Internet Protocol Security (IPSec)

What is IPSec (Internet Protocol Security)?

A protocol for negotiating and controlling the security of transmissions over a TCP/IP internetwork. Internet Protocol Security (IPSec) defines standards for data encryption and data integrity at the level of Internet Protocol (IP) datagrams and can be used to encrypt transmission of data and ensure that the data originated from the sender and was not modified in transit. IPSec encrypts data at the IP level and uses tunneling to securely send information over the Internet and between intranets. IPSec is an emerging Internet Engineering Task Force (IETF) standard and is implemented in the Microsoft Windows 2000 operating system.

How it works

IPSec is implemented at the transport layer of the Open Systems Interconnection (OSI) reference model and protects IP and higher protocols using security policies that can be configured to meet the needs of securing users, sites, applications, or the enterprise in general.
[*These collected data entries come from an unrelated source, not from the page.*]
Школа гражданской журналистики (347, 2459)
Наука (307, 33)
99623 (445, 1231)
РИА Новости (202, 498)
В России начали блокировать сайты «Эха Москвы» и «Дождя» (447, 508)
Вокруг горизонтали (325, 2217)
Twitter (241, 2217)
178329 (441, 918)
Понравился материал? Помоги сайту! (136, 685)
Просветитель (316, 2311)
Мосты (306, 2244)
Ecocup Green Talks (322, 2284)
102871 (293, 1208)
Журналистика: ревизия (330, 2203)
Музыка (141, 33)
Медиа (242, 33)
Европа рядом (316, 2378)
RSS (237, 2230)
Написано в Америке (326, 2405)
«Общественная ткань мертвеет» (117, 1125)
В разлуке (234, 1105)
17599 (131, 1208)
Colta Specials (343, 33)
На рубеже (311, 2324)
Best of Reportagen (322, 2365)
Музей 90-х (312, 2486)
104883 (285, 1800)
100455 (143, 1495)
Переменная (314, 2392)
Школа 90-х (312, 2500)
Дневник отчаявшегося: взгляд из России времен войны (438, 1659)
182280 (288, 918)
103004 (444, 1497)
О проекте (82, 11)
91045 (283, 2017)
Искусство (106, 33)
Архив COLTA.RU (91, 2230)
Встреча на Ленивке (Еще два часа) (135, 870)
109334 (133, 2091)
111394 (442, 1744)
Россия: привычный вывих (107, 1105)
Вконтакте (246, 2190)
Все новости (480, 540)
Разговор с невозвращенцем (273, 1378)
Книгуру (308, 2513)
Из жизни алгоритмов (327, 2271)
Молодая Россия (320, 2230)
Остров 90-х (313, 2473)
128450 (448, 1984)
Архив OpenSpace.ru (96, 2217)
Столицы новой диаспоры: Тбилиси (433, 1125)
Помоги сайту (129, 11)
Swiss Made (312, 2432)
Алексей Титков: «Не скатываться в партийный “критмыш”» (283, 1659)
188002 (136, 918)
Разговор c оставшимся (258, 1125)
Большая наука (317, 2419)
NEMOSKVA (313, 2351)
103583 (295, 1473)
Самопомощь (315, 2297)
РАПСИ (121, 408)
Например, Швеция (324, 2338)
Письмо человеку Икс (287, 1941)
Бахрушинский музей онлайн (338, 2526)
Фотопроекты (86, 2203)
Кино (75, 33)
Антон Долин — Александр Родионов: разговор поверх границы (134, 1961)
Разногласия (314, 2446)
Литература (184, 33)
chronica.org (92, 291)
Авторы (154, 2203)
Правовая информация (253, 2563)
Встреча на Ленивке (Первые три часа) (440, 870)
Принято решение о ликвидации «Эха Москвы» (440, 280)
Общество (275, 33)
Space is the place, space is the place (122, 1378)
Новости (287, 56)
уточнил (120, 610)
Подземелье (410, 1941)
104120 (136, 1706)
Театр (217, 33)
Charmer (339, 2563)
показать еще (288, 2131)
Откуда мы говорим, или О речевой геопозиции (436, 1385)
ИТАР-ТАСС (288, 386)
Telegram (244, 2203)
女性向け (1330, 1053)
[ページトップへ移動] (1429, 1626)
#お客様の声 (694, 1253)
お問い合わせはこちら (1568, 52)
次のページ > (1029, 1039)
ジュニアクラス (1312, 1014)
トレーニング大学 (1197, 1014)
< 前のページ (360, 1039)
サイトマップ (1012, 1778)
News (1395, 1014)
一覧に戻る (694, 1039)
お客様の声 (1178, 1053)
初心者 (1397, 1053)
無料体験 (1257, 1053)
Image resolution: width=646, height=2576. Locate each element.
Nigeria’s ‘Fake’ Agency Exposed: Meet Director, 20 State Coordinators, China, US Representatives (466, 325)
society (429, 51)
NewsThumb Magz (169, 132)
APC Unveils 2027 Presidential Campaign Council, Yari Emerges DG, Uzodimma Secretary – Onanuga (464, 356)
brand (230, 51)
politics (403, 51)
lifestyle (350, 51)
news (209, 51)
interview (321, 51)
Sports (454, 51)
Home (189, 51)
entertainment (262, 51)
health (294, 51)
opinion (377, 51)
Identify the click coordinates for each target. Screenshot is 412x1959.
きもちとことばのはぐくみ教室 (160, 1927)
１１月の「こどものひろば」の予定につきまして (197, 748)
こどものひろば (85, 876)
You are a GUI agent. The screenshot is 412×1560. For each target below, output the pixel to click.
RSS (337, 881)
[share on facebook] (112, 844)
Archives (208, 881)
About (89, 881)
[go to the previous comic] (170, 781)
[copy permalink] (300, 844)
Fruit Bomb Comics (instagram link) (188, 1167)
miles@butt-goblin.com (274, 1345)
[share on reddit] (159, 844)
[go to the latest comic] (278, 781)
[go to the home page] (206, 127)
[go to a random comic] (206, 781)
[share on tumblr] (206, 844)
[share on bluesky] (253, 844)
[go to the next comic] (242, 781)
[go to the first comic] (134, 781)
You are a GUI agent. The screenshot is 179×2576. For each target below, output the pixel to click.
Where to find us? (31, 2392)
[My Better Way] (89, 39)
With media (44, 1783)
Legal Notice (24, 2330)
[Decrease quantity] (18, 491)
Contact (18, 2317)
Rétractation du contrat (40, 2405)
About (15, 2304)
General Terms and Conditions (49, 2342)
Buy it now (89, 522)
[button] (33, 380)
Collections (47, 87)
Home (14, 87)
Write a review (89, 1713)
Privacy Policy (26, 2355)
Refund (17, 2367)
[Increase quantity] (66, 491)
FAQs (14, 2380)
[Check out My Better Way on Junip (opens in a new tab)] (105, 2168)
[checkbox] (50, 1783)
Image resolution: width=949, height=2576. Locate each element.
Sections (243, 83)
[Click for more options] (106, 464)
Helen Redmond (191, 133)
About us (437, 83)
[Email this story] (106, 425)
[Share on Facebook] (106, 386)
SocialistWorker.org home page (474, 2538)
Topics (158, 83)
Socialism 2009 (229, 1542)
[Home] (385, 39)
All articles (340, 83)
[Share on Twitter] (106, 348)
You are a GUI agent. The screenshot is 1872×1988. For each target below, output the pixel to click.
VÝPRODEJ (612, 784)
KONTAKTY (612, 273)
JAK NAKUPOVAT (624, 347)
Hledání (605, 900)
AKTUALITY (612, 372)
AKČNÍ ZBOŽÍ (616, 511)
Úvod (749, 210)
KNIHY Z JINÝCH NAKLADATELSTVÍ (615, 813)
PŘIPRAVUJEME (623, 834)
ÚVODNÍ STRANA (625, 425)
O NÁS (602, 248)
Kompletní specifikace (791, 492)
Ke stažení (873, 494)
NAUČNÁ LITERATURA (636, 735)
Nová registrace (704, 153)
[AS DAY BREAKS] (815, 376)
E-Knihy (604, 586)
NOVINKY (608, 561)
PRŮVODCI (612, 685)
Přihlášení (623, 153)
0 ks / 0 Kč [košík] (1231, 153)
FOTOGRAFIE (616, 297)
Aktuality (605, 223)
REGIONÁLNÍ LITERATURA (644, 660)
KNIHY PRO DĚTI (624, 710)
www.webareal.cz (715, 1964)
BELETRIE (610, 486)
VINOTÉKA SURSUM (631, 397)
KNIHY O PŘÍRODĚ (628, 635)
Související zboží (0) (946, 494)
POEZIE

IPSec essentially resides as an additional layer under the TCP/IP protocol stack and is controlled by security policies installed on each machine and by an encryption scheme negotiated between the sender and the receiver. These security policies consist of a collection of filters with associated behaviors. When the IP address, port number, and protocol of an IP packet match a particular filter, the corresponding behavior is applied to the packet.

In Windows 2000, these security policies are created and assigned at the domain level or for individual hosts using the IPSec Management snap-in for the Microsoft Management Console (MMC).

IPSec policies consist of rules that specify the security requirements for different forms of communication. These rules are used to initiate and control secure communication based on the nature of the IP traffic, the source of the traffic, and its destination. These rules specify authentication and negotiation methods, tunneling attributes, and connection types.

To establish a security association (secure communication session) between two computers, a protocol framework called ISAKMP/Oakley is used. ISAKMP/Oakley includes a set of cryptographic algorithms but is also extensible to support user-defined encryption algorithms. During the negotiation process, agreement is reached on the authentication and security methods to be used, and a shared key is generated for data encryption. IPSec supports two different kinds of security associations:

• Authentication Header (AH) protocol:
  Provides user authentication and protection from replay attacks and supports data authentication and integrity functions. AH enables the recipient to be sure of the identity of the sender and that the data has not been modified during transmission. AH does not provide any encryption of the data itself. AH information is embedded in the IP packet’s header and can be used alone or with the Encapsulating Security Payload (ESP) protocol.

   

• Encapsulating Security Payload (ESP) protocol:
  Encapsulates and encrypts user data to provide full data confidentiality. ESP also includes optional authentication and protections from replay attacks and can be used either by itself or with AH. ESP information is also embedded in the IP packet’s header.

   

Devices and software configured to support IPSec can use either public key encryption using keys supplied by certificate authorities (CAs) or preshared keys for private encryption.